> **What to do**:
Search the data for the word "Harga". Reproduce every line where it is found.

> **Source records**:
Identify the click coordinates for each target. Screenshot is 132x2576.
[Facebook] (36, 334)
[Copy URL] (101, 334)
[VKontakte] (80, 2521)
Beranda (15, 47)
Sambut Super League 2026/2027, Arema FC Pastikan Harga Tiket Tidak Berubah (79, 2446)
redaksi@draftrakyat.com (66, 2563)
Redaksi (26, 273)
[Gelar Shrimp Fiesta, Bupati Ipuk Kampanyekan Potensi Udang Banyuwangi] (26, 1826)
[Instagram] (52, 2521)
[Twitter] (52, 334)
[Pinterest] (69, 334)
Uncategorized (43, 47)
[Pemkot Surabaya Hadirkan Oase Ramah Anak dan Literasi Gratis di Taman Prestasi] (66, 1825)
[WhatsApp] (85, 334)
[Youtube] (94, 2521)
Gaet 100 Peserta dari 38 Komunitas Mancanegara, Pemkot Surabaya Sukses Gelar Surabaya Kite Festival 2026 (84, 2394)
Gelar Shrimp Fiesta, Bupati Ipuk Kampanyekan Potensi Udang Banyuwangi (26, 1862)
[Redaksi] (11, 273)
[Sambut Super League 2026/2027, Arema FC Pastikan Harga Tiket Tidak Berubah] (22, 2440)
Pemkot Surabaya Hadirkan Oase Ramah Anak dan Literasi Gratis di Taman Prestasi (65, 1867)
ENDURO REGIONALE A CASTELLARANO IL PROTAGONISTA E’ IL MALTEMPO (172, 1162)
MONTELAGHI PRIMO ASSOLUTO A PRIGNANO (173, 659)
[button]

> **Response area**:
Sambut Super League 2026/2027, Arema FC Pastikan Harga Tiket Tidak Berubah (79, 2446)
[Sambut Super League 2026/2027, Arema FC Pastikan Harga Tiket Tidak Berubah] (22, 2440)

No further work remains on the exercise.